##### Reading passage
Saturday, 15 January 2011

Questions in Genesis, answers in Jesus?

I posted this earlier, but deleted it as I wasn’t happy with it going up. I wanted to repost it, though in a slightly modified form, as I still think the point is worth making, and it is this:
Supposing you were the evangelist Philip in Acts 8, going up to the Ethiopian Eunuch’s chariot, and supposing you asked him, “Do you understand what you are reading?” and supposing he still said, “How can I, unless someone explains it to me.”
So far, so good. I reckon most readers of this blog could cope with applying Isaiah 53 to Jesus. But suppose the scroll he was reading from was not Isaiah but Genesis — specifically Genesis 1 onwards. Would you still be able to do (or even try to do) what Philip did in Acts 8:35:
Then Philip began with that very passage of Scripture and told him the good news about Jesus.
##########
**Exercise**
In the blog post, which passage does the author expect most readers could apply to Jesus?
##### Given information
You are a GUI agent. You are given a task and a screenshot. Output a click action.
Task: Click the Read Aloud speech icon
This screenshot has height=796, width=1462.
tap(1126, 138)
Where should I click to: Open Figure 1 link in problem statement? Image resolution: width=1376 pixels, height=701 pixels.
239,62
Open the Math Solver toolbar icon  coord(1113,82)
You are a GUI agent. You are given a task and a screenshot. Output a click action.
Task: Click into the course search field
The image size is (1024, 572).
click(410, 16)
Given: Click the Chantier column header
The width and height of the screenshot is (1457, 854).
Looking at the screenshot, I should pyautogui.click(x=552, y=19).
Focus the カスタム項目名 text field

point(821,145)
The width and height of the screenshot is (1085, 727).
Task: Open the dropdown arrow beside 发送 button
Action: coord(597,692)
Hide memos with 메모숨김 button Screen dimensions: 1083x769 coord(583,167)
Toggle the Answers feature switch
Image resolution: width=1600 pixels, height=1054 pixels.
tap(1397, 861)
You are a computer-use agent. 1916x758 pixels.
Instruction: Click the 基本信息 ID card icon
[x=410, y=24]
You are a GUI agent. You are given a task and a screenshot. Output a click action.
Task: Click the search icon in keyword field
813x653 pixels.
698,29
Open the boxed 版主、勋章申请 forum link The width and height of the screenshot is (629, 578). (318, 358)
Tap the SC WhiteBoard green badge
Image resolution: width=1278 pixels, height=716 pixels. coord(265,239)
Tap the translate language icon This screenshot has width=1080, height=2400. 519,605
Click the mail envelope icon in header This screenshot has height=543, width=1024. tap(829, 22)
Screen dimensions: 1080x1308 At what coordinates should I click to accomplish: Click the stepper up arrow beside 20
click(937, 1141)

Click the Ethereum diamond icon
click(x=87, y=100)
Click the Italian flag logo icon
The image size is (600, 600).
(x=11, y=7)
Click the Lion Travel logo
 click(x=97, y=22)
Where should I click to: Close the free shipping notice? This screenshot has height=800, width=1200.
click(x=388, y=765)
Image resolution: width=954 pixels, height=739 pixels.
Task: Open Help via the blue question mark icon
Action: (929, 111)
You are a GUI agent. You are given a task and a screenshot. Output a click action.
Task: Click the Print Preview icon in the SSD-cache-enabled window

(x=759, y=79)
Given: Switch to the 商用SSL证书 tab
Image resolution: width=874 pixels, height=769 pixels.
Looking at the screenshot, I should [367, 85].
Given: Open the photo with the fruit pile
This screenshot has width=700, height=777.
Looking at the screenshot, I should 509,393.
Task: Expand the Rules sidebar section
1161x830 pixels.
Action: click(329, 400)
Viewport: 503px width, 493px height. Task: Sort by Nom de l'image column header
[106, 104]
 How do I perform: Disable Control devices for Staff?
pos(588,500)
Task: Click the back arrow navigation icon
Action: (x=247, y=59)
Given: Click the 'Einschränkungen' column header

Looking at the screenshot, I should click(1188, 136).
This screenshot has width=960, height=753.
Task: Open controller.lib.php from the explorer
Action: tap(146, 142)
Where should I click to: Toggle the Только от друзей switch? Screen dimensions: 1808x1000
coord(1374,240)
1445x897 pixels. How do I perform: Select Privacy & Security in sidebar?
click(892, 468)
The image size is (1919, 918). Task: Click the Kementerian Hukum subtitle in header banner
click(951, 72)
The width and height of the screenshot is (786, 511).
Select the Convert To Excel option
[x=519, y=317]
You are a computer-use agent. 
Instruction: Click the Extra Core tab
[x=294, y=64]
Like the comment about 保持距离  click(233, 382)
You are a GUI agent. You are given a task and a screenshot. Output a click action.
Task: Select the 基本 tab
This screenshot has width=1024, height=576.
##########
**Solved exercise**
Isaiah 53